--- Start of Text provided ---

Despite dramatic differences in upbringing, there are similarities that draw Sula and Nel together: "Their meeting was fortunate, for it let them use each other to grow on. Daughters of distant mothers and incomprehensible fathers (Sula's because he was dead; Nel's because he wasn't), they found in each others' eyes the intimacy they were looking for". Up until Nel's marriage to Jude, Sula and Nel are kindred spirits. It is upon Sula's return to the Bottom after her ten-year absence that the differences between Sula and Nel are tested and the extent of Sula's otherness made manifest.
As an adult, married with three children, Nel is utterly contained by the Bottom's sensibility. She knows and believes in all the laws and values of that community. Sula does not believe in any of those laws and breaks them all or ignores them. Nel's knowledge and experience is local, with no frame of reference outside her hometown. Sula is her complete opposite in this matter.
Sula's long, high-heeled trek up the Bottom’s street is an appropriate introduction for her reappearance in the neighborhood. Armed with a college education and an edgy cynicism, Sula is an outcast from the start. Her status as a woman without a man and a woman without children simply does not translate into a life that the Bottom understands. Sula's grandmother, Eva, speaks for the whole community when she tells her granddaughter to have some babies, that it will "settle" her. When Sula responds defensively, they argue:
“I don't want to make somebody else. I want to make myself."
"Selfish. Ain't no woman got no business floatin' around without no man."
"You did."
"Not by choice."
"Mamma did."
"Not by choice, I said. It ain't right for you to want to stay off by yourself."
Eva (like Eve, the first woman) has been the reigning matriarch of her own family/community for years and she is powerful and independent and fierce in the role. Even though she is not part of a couple herself, to simply reject the notion out-of-hand is incomprehensible, even to her. It is the accepted template for women's lives, even though it is, more often than not, a failed or malfunctioning model. Furthermore, to Eva and to people in the Bottom, children are part of the order of things, the literal outgrowth of a concept of womanhood that is valued by what it produces and tends. To Sula, however, being a wife and a mother are not pre-requisites for selfhood. Her own "business"- the business of being, of living, is not dictated by family or community.
From the beginning of her return to the Bottom, Sula is perceived as evil- so evil that the townspeople believe that she has supernatural powers. Sula is conceived, in part, as an enchanter, she is also affiliated with the antidote to the kind of power or black magic she is ultimately accused of inflicting upon the town. Certainly, Sula's birthmark "marks" her as different from conception, but her second birth or incarnation in the Bottom is also "marked": "Accompanied by a plague of robins, Sula came back to Medallion. The little yam-breasted shuddering birds were everywhere, exciting very small children away from their usual welcome into a vicious stoning". Essentially, Sula's return to the Bottom is greeted with a stoning, a punishment traditionally reserved for the public humiliation of a criminal or, more to the point, a witch. In addition, Sula's re-arrival becomes linked to the physical accidents of others. When Teapot, a young boy, comes to Sula's door to collect bottles, he falls down her steps and hurts himself. And when Mr. Finley, who had sucked on chicken bones for years, looks up to see Sula in the distance, he chokes on a chicken bone and dies.

--- End of Text provided ---

■ Exercises ■
1. Can you extract, word for word, the part of the Sula essay that opens with the words containing "Eva (like Eve, the" and closes with "family or community."?
2. Copy from the rows below, unchanged, the part that opens with the line containing "Click the raised fist near the man's collar" and closes with the line containing "Go to Interior", including both of those lines.
The rows below are unrelated to the Sula essay, so treat them as separate material.

--- Start of Exercise input ---

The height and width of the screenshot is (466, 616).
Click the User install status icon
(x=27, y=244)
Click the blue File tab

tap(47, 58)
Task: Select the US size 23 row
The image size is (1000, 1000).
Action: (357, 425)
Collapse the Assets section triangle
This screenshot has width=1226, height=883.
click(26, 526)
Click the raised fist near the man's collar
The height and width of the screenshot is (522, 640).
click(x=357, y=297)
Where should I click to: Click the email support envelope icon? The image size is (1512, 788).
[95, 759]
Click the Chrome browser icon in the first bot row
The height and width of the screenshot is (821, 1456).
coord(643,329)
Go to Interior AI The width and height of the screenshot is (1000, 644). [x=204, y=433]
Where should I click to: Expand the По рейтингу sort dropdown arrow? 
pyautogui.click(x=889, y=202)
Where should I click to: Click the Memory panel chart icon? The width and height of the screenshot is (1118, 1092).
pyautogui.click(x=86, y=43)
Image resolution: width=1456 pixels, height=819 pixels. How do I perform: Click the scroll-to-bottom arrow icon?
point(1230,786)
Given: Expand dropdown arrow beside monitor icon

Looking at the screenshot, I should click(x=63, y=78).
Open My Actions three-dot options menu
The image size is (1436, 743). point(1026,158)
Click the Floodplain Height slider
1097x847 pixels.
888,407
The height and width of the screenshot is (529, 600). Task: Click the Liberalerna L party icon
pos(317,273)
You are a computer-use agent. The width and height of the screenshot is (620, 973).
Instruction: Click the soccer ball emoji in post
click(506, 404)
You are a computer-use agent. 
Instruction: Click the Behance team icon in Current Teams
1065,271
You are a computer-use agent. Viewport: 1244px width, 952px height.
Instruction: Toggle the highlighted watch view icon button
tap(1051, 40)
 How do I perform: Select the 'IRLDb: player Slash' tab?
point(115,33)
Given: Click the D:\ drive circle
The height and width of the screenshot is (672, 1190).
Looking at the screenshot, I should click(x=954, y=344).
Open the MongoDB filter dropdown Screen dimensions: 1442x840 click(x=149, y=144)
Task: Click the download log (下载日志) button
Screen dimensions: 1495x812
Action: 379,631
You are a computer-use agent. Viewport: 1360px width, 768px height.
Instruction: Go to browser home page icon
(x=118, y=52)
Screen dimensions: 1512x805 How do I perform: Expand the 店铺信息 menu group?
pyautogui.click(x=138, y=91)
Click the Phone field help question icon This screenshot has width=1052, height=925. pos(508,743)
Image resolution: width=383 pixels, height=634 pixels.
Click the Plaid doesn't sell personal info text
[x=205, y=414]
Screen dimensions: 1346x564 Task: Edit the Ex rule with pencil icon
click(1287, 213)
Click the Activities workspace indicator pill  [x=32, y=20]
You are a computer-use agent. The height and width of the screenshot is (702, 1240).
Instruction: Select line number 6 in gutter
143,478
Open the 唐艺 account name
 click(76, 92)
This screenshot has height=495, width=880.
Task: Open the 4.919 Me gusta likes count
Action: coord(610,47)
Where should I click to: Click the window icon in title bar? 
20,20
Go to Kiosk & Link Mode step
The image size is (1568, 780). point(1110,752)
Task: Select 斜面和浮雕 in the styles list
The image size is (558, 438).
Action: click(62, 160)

--- End of Exercise input ---

■ Complete answers ■
1.
Eva (like Eve, the first woman) has been the reigning matriarch of her own family/community for years and she is powerful and independent and fierce in the role. Even though she is not part of a couple herself, to simply reject the notion out-of-hand is incomprehensible, even to her. It is the accepted template for women's lives, even though it is, more often than not, a failed or malfunctioning model. Furthermore, to Eva and to people in the Bottom, children are part of the order of things, the literal outgrowth of a concept of womanhood that is valued by what it produces and tends. To Sula, however, being a wife and a mother are not pre-requisites for selfhood. Her own "business"- the business of being, of living, is not dictated by family or community.

2.
Click the raised fist near the man's collar
The height and width of the screenshot is (522, 640).
click(x=357, y=297)
Where should I click to: Click the email support envelope icon? The image size is (1512, 788).
[95, 759]
Click the Chrome browser icon in the first bot row
The height and width of the screenshot is (821, 1456).
coord(643,329)
Go to Interior AI The width and height of the screenshot is (1000, 644). [x=204, y=433]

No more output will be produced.